* PROBLÈMES À RÉSOUDRE *
[a] D'après le texte sur la rationalité médicale, en quelle année le livre L'épreuve du savoir a-t-il été publié ?
[b] Recopiez le passage du texte sur la rationalité médicale depuis « Aux Éditions Dingdingdong, vous » jusqu'à « des exemples ? » inclus.
[c] Poursuivez le texte sur la rationalité médicale à partir de sa dernière phrase.

* TEXTE FOURNI *
Aux Éditions Dingdingdong, vous avez publié en 2015 un livre de Katrin, L’épreuve du savoir, où tu évoques des spécificités de la rationalité médicale. Pourrais-tu nous en donner des exemples ?
Katrin Solhdju Pour se revendiquer comme scientifique dans le sens moderne du terme et stabiliser ses connaissances, la médecine a dû faire face à une série de difficultés particulières dues à l’irrationalité inhérente de ses objets d’études : les corps vivants et les processus pathologiques qui, dans leurs multiplicités et leurs inter-influences infinies, ont tendance à résister de manière acharnée à toute systématisation. Un corps vivant, ce n’est pas comme une petite bille bien lisse qui roule sur un plan incliné dans un labo de physique prouvant l’existence de la loi de la gravité. Aucun corps vivant n’est exactement semblable à un autre, aucune maladie ne se développe de la même manière dans deux organismes distincts ; parfois un corps peut réagir de manière imprévisible à une molécule pour des raisons qui échappent à toutes lois de la nature, voire même s’auto-guérir ! La médecine moderne s’instaure dès ses débuts, non pas à partir de réussites comme les autres sciences, mais plutôt à partir de craintes et de pratiques qu’elle choisit d’exclure : l’irrationalité des corps mêmes d’un côté, l’imagination de l’autre, ancêtre du placebo en quelques sortes, qui peut guérir mais pour de « mauvaises raisons ». Les praticiens qui en font un outil thérapeutique seront désormais qualifiés de charlatans.

* ENTRÉES FOURNIES *
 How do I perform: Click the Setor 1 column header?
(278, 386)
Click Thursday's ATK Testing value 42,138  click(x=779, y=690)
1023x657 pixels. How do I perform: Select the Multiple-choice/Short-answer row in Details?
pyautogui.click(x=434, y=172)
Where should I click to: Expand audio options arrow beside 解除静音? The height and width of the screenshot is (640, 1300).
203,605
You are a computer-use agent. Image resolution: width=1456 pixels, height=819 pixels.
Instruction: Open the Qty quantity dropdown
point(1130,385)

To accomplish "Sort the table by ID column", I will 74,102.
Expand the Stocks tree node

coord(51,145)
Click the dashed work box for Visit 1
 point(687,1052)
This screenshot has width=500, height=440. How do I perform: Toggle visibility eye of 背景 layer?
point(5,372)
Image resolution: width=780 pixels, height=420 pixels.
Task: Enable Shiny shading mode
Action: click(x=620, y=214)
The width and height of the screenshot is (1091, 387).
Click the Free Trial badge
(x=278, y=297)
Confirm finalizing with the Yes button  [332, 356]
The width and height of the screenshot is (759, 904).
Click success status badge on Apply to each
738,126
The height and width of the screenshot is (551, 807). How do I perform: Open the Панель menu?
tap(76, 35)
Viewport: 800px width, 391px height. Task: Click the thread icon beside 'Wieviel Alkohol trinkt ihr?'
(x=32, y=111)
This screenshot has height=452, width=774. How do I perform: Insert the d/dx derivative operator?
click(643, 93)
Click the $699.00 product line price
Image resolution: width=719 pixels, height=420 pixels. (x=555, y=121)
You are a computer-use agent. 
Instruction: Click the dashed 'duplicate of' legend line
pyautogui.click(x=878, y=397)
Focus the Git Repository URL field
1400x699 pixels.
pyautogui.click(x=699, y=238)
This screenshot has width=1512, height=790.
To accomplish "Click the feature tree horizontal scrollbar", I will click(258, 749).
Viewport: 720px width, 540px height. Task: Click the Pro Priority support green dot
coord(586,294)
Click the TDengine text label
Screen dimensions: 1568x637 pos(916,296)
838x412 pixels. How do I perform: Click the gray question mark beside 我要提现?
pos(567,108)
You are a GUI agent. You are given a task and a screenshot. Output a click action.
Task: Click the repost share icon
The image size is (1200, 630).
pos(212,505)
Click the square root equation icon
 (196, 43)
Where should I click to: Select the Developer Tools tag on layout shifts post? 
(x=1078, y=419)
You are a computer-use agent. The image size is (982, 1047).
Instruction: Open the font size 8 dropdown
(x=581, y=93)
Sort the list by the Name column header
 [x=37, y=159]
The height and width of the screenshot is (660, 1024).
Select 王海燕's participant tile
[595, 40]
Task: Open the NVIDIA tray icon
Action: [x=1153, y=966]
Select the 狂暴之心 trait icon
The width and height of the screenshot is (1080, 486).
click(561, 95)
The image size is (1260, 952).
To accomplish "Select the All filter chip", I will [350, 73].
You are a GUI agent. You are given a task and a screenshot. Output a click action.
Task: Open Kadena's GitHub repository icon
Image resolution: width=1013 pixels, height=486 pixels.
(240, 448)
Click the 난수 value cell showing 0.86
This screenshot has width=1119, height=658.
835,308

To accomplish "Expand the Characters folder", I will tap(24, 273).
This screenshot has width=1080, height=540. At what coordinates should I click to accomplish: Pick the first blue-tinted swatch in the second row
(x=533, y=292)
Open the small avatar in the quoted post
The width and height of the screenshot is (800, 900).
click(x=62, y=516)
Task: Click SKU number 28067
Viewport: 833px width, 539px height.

* RÉPONSES *
[a] En 2015.

[b]
Aux Éditions Dingdingdong, vous avez publié en 2015 un livre de Katrin, L’épreuve du savoir, où tu évoques des spécificités de la rationalité médicale. Pourrais-tu nous en donner des exemples ?

[c]
Est-ce qu’on peut dire que la statistique est l’outil dont s’est dotée la médecine pour dompter le caractère incontrôlable des corps ?
KS La statistique est clairement une réponse dans le sens où elle permet de gérer ce chaos propre au vivant et à ses pathologies à travers des moyennes.
Pour constituer un savoir fiable, la médecine construit des typologies à l’aide de statistiques établies par des essais cliniques qui font forcément abstraction des cas particuliers. C’est inévitable et ce n’est pas un problème en soi. Je pense qu’il y a des moments, notamment dans le développement d’un médicament, où cette manière de faire se justifie tout à fait. Un problème épistémologique mais aussi éthico-politique se pose quand on évacue tout ce qui sort de cette moyenne. C’est ce que Tobie Nathan appelle la quiconquisation des malades. Au nom de sa scientificité, la médecine a tendance à rendre invisible ce que ces dispositifs omettent. Les données statistiques sont obtenues grâce à toute une série d’artifices (choix des cohortes, essais en double aveugle et randomisés, etc.). Les artéfacts ne sont pas le problème, le problème est de faire comme si la réalité était à tout moment représentée complètement par les résultats ainsi obtenus. Le vrai drame, c’est quand le système de santé hérite de la connaissance médicale, aveuglément en quelque sorte, c’est-à-dire sans avoir accès à tout ce que ses dispositifs de production de savoir qui ont écarté.
Cette forme de rationalité a donc des conséquences concrètes sur le système de soin ?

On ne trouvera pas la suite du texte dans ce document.